The clinic itself was an old cement structure, dimpled by machine-gun fire. It was one of the two buildings that survived a bombing in the 1990's; the former hospital-turned-barracks was converted once again into a clinic in 2008. When I arrived at the building, the light was still on although Rhoda and her infant were snuggled under a mosquito net. I checked the infant's vitals and administered injections and prayed for continued recovery. It had only been two days since the baby had been in respiratory distress, so I was excited to see her quick recovery.

As I rode back to base through the warm breeze, I felt such a peace and joy.
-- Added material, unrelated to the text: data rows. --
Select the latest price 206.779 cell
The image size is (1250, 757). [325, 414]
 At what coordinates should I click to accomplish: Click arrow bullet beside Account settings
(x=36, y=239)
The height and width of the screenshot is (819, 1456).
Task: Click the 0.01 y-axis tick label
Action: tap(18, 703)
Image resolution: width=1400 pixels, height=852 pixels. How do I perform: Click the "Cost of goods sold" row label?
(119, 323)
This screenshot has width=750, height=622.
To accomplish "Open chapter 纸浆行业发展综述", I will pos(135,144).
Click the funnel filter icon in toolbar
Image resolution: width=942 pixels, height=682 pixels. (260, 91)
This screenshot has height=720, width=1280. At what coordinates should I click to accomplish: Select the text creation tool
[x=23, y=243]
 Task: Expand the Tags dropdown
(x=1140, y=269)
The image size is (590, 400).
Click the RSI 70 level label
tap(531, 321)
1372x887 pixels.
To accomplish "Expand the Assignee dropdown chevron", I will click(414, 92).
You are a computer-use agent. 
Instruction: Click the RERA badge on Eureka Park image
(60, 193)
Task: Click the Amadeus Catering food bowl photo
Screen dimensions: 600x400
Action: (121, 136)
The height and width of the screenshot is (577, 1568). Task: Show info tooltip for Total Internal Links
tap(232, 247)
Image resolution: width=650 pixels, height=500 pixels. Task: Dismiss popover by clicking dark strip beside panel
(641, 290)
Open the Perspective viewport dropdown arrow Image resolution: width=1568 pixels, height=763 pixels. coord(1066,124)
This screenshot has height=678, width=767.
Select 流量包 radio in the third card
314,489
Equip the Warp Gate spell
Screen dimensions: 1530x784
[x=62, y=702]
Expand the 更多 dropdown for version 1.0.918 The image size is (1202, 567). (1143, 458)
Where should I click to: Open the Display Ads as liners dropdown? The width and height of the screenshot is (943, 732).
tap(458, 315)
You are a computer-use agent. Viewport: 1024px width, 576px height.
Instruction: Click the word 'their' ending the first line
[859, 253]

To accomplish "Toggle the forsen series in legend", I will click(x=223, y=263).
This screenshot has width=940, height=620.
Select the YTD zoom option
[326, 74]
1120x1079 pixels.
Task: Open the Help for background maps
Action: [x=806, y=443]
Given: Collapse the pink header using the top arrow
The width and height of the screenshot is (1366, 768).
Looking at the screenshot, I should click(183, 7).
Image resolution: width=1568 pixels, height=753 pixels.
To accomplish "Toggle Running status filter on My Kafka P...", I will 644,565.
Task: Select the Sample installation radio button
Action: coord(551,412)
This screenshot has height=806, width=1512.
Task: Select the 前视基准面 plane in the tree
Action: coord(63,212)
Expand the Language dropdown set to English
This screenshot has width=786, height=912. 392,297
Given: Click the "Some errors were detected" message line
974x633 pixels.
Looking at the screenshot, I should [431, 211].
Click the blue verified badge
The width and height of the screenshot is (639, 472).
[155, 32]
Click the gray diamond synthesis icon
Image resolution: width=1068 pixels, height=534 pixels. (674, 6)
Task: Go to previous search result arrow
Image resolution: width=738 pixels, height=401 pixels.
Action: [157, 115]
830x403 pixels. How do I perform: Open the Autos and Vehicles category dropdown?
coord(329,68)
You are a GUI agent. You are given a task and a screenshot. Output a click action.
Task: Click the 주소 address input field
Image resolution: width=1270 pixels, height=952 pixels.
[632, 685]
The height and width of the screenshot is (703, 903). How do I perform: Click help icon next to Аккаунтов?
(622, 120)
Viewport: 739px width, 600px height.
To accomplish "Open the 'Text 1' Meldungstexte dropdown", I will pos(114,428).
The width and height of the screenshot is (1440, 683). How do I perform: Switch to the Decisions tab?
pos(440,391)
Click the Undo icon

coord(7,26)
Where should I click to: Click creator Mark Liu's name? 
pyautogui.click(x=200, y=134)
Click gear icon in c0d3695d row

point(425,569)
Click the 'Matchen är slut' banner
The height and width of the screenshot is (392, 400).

How wonderful to have fellowship with the God of Light. I thought of Jesus' words in John 8; "I am the light of the world. He who follows Me shall not walk in darkness, but have the light of life," (vs. 12).

Just then, the four-wheeler's headlights caught a long black creature as it zig-zagged across the path. Having seen plenty of snakes here in Sudan, I guessed it to be a Night Adder. I ran it over and didn't look back. The snakes and wild dogs are the reasons I Quad if leaving the compound after dark.

Back at base, I switched off the engine and the sounds of the bush again met my ears. The night was loud with the sort of "white noise" that blends into a pleasant background symphony. The crickets were the strings, birds as woodwinds, frogs and pigs strummed bass, and wild dogs added their occasional brassy staccato. One sound that I wasn't expecting was the voice of the guard from the Nutrition Village calling for help. I heard that a child was struggling and someone had been stung by a scorpion; I grabbed the "zapper" and joined Grace for another trip into the night.

After turning off the four-wheeler's engine at the Village, I could hear wailing. My headlamp showed the wire gate, the path, the tents. As I approached, I called out that we had the cure for the sting. Crying was coming from the mother of a baby with breathing problems due to mucous. I ran to get bulb suction, the airway was cleared, and the baby immediately improved. Grace and I prayed with the mother and baby, and the air cleared of anxiety.

Meanwhile, the child's grandmother sat stoically in the dust. She had been stung on the ankle by a scorpion, and she indicated that the burning pain of the poison shot all the way up her leg. I placed four D batteries in the "zapper", placed a wire on the site of the sting, another wire on the opposite side of the leg, and allowed a small current of electricity to touch the wound. Within three minutes, the woman smiled broadly. The poison had retreated to the site of the bite. Amazing how the energy released in tiny sparks can "draw" poison back to its origin.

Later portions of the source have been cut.